Invento
Cada momento de lectura es una oportunidad. Un puente que edificamos sobre los más oscuros e íntimos abismos.
No hay pruebas fehacientes de que la verdadera fortaleza esté signada por la brutalidad, la consistencia de los metales o el volumen de las estructuras. Quizás la fortaleza radique en el vuelo manso de una gaviota mecida por el viento, en un poema zen de tres líneas y sin adjetivos, en el beso tierno de un niño, en la mirada de una mujer retratada en una pintura.
Acaso la fortaleza de espíritu como la llaman, el temple necesario para enfrentar cada estación de la vida sea el truco de un mago. Un movimiento absolutamente lógico.
Acosados por el dolor, perdidos en el campo de batalla, aún seremos capaces de preservar nuestra dignidad con un libro en la mano. Con una canción. Con una película que nos devuelva a la fantasía de la niñez.
Llega un tiempo en que ya no hacemos grandes planes, con el aroma que escapa de la cocina nos alcanza para sonreir. La música circulando en el dormitorio y con la mente fugada a Marte, o la noche en que nos han dejado solos con nuestra actriz favorita en el canal de las películas, son también fundamentos válidos de una existencia.
En la enfermedad apelamos a las últimas palabras posibles: versos apasionados reclamando ayuda al colosal silencio que rodea a este planeta. Al fin de cuentas somos una casualidad, un hecho fortuito, un nave sin rumbos, un cometa. Podemos darnos el lujo de creer y descreer.

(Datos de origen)
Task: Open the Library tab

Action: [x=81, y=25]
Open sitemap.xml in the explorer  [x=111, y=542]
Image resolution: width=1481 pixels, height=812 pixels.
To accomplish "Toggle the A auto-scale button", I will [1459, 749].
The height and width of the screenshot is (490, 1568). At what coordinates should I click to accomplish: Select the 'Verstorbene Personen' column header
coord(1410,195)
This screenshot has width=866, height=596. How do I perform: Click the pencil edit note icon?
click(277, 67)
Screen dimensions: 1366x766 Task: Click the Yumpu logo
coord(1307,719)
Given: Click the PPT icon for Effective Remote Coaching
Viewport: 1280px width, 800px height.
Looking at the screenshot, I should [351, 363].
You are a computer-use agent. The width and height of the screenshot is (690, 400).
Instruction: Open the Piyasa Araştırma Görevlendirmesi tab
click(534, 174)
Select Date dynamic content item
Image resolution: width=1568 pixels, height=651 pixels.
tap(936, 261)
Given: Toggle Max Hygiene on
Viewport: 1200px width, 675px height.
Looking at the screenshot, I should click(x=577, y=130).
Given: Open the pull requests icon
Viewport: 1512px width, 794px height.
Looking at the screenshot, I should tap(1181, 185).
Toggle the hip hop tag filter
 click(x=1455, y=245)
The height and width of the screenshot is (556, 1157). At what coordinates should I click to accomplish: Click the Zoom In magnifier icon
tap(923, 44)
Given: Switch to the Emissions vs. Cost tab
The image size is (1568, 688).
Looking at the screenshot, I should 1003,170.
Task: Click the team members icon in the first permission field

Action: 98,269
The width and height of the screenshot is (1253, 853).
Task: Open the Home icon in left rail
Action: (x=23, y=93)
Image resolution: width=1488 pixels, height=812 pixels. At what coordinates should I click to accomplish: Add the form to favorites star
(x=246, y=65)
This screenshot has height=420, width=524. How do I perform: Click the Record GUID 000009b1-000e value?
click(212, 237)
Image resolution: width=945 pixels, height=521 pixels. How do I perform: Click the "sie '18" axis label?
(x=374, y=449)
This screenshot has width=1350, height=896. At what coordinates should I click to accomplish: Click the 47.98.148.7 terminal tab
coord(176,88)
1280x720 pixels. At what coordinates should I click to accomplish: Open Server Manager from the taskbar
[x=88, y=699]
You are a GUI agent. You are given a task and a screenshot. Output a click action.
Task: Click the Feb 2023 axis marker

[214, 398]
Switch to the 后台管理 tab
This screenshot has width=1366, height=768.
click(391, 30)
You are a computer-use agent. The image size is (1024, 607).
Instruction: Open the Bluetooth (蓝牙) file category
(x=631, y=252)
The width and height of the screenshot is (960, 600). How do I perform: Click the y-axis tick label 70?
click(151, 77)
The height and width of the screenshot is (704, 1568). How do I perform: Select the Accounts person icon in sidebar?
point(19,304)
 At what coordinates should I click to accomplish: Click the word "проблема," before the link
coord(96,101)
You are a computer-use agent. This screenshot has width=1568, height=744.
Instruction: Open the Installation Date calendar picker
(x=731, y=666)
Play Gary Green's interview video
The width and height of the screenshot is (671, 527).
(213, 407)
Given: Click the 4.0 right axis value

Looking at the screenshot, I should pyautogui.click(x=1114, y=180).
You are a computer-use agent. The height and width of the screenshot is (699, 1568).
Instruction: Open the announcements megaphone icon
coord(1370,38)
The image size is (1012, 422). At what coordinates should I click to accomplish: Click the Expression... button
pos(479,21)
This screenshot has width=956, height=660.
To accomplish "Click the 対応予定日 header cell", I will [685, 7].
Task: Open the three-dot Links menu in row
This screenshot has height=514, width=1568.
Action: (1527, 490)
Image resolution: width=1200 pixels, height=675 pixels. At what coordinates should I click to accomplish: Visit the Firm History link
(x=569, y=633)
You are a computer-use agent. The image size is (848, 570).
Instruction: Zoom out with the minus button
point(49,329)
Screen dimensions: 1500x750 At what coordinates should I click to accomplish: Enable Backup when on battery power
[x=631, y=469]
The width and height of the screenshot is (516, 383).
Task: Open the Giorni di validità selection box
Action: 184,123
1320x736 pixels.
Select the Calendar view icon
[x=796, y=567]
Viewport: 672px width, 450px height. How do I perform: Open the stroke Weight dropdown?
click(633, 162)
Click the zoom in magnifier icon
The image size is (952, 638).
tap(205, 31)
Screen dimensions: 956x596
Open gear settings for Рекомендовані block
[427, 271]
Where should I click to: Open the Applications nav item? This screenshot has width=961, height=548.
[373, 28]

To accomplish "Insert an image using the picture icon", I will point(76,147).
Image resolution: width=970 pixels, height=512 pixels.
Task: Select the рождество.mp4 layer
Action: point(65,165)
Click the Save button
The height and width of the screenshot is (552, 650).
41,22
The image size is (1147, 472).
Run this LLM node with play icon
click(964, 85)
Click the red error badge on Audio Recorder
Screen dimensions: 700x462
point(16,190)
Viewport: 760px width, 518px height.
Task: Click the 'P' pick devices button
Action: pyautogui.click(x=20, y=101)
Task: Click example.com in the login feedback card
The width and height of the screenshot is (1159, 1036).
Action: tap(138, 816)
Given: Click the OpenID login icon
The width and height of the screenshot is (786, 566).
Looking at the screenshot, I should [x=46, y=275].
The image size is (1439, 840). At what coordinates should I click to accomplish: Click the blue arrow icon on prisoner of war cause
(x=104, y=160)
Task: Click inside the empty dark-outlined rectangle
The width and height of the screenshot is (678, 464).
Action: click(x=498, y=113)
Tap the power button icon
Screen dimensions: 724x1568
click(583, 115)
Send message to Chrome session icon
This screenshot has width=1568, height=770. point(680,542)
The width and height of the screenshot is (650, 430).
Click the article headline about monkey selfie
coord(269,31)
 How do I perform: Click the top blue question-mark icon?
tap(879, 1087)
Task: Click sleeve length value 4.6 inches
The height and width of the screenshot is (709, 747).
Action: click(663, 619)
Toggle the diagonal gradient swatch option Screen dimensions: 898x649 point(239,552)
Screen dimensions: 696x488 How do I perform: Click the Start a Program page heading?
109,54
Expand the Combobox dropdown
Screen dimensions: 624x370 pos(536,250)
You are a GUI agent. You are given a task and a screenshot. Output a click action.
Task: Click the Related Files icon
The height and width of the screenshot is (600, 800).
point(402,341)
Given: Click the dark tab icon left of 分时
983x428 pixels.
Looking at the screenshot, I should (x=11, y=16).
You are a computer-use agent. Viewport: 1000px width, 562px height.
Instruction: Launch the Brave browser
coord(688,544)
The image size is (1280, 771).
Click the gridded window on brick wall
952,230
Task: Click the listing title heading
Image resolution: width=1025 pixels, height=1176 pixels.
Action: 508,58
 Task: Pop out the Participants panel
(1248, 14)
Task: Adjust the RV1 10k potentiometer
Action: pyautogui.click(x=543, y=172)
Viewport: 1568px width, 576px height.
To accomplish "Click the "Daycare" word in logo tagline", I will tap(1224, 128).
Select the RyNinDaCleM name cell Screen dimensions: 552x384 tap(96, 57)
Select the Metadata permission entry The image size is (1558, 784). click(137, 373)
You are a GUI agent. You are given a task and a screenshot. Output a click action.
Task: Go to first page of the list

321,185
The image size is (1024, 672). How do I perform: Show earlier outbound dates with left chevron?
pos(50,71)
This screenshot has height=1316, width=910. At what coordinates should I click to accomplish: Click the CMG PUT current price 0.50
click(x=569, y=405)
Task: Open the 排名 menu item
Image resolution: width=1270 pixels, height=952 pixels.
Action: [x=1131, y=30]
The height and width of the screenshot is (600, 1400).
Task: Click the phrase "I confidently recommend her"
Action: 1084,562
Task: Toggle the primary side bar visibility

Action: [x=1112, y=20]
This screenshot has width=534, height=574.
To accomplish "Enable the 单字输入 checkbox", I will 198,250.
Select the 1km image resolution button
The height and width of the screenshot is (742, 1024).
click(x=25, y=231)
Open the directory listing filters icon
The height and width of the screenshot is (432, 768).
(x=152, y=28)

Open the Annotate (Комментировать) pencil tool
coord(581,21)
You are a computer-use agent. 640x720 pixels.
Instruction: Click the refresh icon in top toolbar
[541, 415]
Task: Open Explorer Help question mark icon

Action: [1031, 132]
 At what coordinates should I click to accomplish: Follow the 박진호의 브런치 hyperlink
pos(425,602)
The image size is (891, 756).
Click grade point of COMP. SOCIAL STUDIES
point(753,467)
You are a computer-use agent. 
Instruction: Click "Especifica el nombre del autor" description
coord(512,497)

EJERCICIO A →
Indica si cada afirmación coincide con el texto sobre la fortaleza y cita las palabras exactas que lo deciden. (i) El texto sostiene que hay pruebas fehacientes de que la verdadera fortaleza está en la brutalidad. (ii) Según el texto, con un libro en la mano aún podremos preservar nuestra dignidad. (iii) El texto afirma que somos una casualidad.
EJERCICIO B →
Retoma, por favor, el texto sobre la fortaleza y continúalo a partir de su última oración.

RESPUESTA A →
(i) No: "No hay pruebas fehacientes de que la verdadera fortaleza esté signada por la brutalidad".
(ii) Sí: "aún seremos capaces de preservar nuestra dignidad con un libro en la mano".
(iii) Sí: "Al fin de cuentas somos una casualidad".

RESPUESTA B →
De algún modo extraño, imposible, se sobrevive a todo. A todo. Nos erigimos sobre las propias flaquezas. Entonces, dar amor representa el cisma cotidiano.
Y esta capacidad de redención es la metáfora que define a la condición humana. Una humanidad tan dramática, tan sorprendente que nos obliga a imaginar a Dios.
O, probablemente, algo parecido a Dios aguarde oculto en un poema de Roberto Juarroz:
«La sensación de existir/ disimula la creciente fragilidad de sus límites/ y se refugia en la convicción de existir./ Estar vivo es una desconcertada experiencia/ que se empina sobre su propia inexperiencia/ para que no se cierre el asedio./ Y algunas veces se produce el milagro:/ lo vivo y lo no vivo/ se encuentran en un punto intermedio,/ donde no se opone al descuido de no ser./ Una nueva fundación se cumple entonces/ el eco retrocede a su propio origen,/ el hombre deja de ser/ un amedrentado supernumerario de la muerte/ y volvemos a inventar a dios,/ pero ya sin interés,/ tan sólo por el simple gusto de adoptarlo».